Return every line from the records below in which the word "computer" is found.

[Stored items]
● ● ●
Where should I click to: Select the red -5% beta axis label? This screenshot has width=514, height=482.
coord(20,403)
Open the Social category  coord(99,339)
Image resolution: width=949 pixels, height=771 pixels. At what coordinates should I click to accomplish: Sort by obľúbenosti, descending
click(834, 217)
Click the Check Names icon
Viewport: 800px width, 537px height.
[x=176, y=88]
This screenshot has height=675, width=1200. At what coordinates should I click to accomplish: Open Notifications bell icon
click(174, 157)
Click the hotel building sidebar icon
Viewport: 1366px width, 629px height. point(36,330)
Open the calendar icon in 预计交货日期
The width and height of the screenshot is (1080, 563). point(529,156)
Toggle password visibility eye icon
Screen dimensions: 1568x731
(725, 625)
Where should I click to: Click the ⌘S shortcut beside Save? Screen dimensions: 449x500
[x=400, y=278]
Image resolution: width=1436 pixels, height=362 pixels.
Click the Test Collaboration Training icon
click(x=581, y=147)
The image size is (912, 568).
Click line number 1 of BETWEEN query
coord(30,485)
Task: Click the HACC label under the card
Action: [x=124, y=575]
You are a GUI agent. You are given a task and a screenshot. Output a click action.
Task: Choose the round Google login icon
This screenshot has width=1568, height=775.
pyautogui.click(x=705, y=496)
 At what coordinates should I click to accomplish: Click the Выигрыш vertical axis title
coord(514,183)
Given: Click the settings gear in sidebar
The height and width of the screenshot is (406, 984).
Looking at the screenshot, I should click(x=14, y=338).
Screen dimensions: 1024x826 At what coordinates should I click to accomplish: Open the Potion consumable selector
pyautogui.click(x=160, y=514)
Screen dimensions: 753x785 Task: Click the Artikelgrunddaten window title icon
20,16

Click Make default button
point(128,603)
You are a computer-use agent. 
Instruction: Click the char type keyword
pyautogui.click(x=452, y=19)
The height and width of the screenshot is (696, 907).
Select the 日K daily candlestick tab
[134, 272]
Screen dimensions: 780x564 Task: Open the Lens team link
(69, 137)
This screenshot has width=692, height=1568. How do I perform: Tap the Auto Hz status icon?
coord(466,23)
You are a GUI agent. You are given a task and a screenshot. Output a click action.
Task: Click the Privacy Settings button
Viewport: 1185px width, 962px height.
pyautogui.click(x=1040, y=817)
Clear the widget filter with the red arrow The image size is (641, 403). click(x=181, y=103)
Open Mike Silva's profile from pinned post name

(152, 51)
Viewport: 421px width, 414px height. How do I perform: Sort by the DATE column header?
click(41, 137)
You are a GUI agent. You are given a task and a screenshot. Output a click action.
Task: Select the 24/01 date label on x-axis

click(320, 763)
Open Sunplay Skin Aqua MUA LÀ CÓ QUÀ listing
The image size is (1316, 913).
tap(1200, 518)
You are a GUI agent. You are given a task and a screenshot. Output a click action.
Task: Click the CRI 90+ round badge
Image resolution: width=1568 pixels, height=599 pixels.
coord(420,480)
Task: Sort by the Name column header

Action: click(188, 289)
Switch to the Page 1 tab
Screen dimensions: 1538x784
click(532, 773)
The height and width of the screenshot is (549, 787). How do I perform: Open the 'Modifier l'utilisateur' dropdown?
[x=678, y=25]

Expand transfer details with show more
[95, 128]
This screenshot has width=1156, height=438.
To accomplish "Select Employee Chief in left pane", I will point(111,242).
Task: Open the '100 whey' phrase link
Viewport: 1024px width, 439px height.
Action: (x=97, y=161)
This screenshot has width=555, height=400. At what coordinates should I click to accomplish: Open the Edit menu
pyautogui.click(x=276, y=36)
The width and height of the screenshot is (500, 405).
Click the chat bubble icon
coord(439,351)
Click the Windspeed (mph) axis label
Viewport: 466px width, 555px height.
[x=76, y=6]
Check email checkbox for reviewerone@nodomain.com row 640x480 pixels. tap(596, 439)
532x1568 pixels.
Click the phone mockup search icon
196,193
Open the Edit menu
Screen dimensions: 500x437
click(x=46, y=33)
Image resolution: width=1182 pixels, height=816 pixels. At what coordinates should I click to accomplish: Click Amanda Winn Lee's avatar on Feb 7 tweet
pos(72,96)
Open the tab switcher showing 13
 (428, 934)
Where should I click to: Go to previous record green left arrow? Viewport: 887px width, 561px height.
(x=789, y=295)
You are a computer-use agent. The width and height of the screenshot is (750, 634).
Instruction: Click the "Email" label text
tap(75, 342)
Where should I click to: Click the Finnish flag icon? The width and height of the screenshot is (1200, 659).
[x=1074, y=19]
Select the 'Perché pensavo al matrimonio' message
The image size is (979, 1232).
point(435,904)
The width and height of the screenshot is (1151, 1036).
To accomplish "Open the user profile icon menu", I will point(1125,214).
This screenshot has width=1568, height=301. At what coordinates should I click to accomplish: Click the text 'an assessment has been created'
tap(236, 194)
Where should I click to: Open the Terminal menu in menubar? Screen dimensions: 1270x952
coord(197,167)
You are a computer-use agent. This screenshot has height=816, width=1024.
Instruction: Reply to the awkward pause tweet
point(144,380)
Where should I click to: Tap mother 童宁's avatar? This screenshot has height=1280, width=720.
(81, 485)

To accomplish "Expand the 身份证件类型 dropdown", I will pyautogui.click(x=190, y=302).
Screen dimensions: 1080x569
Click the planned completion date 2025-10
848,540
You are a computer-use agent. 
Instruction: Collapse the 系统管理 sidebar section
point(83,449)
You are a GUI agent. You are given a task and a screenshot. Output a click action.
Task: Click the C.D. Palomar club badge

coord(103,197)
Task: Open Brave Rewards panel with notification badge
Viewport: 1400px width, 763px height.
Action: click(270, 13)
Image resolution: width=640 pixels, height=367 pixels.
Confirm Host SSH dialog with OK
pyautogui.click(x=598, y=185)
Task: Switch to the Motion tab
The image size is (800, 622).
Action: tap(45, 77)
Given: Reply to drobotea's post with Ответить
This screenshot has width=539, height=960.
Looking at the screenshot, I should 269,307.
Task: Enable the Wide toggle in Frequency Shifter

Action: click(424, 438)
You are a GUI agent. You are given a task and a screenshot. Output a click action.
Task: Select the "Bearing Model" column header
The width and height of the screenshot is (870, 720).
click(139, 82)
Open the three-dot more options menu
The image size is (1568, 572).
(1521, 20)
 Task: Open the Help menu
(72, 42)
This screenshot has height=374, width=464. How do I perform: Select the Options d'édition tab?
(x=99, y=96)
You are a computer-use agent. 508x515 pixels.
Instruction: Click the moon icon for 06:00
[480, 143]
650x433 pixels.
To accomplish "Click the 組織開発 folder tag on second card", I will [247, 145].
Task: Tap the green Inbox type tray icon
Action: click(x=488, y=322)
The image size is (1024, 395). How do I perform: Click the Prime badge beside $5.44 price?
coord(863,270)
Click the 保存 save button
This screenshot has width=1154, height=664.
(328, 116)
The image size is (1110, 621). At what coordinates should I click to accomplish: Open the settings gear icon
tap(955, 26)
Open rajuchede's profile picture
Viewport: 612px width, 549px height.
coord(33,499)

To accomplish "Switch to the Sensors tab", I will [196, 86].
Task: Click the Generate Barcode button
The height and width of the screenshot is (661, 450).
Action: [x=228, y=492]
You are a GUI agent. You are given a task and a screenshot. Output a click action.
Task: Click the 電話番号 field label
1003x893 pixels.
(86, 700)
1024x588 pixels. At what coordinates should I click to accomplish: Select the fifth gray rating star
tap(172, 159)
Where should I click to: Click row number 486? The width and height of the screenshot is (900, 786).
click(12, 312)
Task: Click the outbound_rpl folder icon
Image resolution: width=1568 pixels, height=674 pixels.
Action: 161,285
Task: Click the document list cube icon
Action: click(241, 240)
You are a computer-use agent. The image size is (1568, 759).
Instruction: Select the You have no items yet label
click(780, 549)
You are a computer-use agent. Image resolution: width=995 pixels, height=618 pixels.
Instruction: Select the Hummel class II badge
● ● ●
RESULT
You are a computer-use agent. 
You are a computer-use agent. The width and height of the screenshot is (750, 634).
You are a computer-use agent. This screenshot has height=816, width=1024.
You are a computer-use agent. 
You are a computer-use agent. 508x515 pixels.
You are a computer-use agent. The image size is (1568, 759).
You are a computer-use agent. Image resolution: width=995 pixels, height=618 pixels.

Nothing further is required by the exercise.